Au point de vue ethnographique, la frontière proposée par la Grèce en Epire et en Macédoine à l'ouest du lac d'Okrida contient 316.651 Grecs, 154.413 musulmans et 5.104 israélites.
Ces chiffres sont tirés de la statistique dressée en 1908 par le gouvernement ottoman lui-même en vue des élections au Parlement de Constantinople. Ils sont donc plutôt défavorables à l'élément grec. Il convient, en outre, d'ajouter que, si le tracé hellénique englobe 154.413 musulmans, il laisse à proximité de la frontière en territoire albanais 44.119 Grecs.
Ce qui reste de différence dans la balance des chiffres s'affaiblit encore quand, en plus de l'aspect ethnographique de la question, on envisage le côté civilisateur et humanitaire.
En effet, sur le territoire que la Grèce prétend annexer se trouvent 733 écoles grecques (filles ou garçons), dont 3 lycées de garçons (Janina, Konitsa, Koritza), un lycée de filles (Janina).
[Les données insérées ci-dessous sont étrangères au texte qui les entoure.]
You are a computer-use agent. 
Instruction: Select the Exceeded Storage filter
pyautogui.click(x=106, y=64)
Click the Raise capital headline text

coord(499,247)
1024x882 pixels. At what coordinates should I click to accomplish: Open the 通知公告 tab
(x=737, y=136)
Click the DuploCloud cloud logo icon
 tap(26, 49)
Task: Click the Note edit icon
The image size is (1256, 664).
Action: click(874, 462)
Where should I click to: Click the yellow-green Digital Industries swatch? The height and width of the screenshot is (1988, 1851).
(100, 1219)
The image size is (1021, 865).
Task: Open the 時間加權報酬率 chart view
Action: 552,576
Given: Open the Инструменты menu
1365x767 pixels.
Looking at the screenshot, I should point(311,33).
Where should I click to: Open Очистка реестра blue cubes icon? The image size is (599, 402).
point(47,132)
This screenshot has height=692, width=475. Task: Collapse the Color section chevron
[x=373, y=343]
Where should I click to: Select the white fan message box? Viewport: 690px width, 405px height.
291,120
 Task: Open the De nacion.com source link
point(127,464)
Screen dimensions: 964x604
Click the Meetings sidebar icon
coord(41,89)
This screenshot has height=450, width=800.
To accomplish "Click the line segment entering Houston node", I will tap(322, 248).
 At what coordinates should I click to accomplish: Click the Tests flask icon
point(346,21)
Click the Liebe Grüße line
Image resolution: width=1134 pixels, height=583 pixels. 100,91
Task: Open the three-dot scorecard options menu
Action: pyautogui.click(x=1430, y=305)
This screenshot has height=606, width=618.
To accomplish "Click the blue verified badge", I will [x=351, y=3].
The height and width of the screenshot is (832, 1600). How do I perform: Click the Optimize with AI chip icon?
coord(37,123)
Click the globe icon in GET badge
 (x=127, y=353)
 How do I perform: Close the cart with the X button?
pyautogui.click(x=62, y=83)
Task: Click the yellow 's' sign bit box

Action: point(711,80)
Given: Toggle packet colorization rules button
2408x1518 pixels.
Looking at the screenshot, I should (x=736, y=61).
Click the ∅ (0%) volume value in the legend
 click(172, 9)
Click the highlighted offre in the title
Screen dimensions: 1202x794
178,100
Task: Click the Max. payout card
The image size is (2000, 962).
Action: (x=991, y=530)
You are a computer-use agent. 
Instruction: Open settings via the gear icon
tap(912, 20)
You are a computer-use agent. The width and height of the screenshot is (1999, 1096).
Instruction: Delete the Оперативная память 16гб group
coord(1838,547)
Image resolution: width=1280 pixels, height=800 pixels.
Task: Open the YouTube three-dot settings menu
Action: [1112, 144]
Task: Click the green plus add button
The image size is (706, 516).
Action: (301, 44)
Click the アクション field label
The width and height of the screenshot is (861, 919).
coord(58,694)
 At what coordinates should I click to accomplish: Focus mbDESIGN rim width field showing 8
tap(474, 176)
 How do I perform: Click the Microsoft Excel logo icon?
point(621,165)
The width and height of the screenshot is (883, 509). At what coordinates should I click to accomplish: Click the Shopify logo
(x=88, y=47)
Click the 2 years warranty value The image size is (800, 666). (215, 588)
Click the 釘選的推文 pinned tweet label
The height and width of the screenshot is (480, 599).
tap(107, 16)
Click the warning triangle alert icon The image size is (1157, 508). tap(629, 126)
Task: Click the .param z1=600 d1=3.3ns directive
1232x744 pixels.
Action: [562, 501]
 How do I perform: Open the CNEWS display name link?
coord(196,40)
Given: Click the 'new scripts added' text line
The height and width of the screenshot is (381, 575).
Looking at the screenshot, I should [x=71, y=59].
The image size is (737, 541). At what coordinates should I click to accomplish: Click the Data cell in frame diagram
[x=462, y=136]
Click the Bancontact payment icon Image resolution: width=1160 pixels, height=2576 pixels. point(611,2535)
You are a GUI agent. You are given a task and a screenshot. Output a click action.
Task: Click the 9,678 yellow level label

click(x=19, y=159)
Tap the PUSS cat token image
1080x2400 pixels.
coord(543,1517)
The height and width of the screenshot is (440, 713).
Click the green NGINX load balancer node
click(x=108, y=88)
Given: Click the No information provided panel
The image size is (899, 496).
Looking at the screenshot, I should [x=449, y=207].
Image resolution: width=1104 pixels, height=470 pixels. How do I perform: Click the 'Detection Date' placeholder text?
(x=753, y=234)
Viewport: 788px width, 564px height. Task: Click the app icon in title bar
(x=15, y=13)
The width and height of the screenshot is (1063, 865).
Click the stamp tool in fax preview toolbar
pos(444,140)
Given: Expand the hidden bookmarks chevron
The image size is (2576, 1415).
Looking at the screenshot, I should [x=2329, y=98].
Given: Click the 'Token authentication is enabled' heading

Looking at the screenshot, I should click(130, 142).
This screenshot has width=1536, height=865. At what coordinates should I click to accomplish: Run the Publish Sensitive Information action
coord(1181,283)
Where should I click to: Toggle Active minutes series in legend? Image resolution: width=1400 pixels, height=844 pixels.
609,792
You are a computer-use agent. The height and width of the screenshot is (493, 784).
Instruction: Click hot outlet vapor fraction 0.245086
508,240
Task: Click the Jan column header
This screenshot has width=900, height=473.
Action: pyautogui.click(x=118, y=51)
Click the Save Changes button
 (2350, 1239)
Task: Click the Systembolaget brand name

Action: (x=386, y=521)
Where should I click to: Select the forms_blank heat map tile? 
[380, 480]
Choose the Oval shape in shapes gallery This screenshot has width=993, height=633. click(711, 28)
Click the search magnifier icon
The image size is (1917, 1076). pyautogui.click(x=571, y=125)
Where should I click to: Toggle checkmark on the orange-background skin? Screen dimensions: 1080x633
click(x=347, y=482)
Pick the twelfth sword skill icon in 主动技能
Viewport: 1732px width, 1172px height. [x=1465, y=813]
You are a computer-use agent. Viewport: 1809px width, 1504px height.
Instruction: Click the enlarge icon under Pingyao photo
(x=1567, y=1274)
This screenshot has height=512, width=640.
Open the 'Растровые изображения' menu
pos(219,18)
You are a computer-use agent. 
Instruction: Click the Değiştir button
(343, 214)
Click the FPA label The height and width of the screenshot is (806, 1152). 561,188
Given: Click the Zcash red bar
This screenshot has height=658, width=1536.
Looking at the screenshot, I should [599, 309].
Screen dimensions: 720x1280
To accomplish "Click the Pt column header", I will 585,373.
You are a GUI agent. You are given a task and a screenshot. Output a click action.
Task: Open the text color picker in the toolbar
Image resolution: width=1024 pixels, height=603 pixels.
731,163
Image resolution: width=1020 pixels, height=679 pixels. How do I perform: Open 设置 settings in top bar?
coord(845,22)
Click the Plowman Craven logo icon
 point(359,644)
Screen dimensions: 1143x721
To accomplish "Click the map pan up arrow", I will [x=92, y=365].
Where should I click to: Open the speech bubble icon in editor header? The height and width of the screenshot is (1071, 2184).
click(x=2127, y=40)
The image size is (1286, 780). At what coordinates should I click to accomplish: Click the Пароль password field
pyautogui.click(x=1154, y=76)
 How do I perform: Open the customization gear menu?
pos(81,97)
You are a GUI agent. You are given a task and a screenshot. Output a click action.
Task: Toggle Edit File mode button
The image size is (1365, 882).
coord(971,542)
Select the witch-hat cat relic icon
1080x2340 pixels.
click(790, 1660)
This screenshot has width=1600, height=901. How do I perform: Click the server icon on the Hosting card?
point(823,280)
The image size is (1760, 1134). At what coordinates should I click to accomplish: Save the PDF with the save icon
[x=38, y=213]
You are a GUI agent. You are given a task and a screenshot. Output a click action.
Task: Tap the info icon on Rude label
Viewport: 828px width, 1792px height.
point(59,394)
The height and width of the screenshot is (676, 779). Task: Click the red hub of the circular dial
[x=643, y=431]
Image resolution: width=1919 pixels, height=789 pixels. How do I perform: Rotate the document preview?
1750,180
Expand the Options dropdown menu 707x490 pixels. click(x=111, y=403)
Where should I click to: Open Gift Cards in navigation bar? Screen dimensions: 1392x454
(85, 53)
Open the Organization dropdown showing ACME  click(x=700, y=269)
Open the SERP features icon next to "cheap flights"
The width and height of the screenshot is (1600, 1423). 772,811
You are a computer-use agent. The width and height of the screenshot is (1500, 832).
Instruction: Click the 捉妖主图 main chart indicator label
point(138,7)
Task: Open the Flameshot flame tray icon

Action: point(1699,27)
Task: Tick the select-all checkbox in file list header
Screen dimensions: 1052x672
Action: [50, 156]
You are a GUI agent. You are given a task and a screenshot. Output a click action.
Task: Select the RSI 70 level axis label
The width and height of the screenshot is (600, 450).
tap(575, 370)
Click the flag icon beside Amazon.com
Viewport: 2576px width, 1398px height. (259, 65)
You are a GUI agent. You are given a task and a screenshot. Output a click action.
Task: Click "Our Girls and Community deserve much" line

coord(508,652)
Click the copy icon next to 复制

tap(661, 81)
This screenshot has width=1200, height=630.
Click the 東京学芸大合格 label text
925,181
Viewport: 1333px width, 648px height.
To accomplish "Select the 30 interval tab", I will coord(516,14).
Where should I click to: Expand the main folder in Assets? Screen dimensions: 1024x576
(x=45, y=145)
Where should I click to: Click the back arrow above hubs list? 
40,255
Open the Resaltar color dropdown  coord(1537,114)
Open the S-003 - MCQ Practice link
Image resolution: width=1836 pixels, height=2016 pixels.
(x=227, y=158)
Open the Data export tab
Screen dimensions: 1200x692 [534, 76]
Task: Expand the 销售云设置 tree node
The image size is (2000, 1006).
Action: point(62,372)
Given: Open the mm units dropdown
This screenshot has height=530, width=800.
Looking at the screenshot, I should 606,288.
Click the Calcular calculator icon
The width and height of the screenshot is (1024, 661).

Ces écoles comportent 927 maîtres et maîtresses et 28.850 élèves, soit 9,2% de la population.
Les Grecs estiment donc qu'ils sont déjà parfaitement outillés pour ouvrir définitivement l'Epire à la civilisation.
Comme le gouvernement de Vienne est relativement peu intéressé aux affaires du sud de l'Albanie, il est à supposer que les Grecs obtiendront de l'Autriche dans une large mesure satisfaction. Les difficultés leur viendront peut-être de l'Italie.
Frontière serbo-albanaise.
La frontière demandée par les Serbes, à sa jonction avec la frontière grecque, suit à partir du lac d'Okrida, non pas, comme on l'a dit, le Drin noir, mais la ligne de partage des eaux se trouvant à l'ouest du Drin. Ainsi, estiment les Serbes, la frontière sera mieux fixée et permettra d'inclure en Serbie les nombreux villages serbes qui se trouvent entre le faîte des montagnes et la rive gauche du Drin.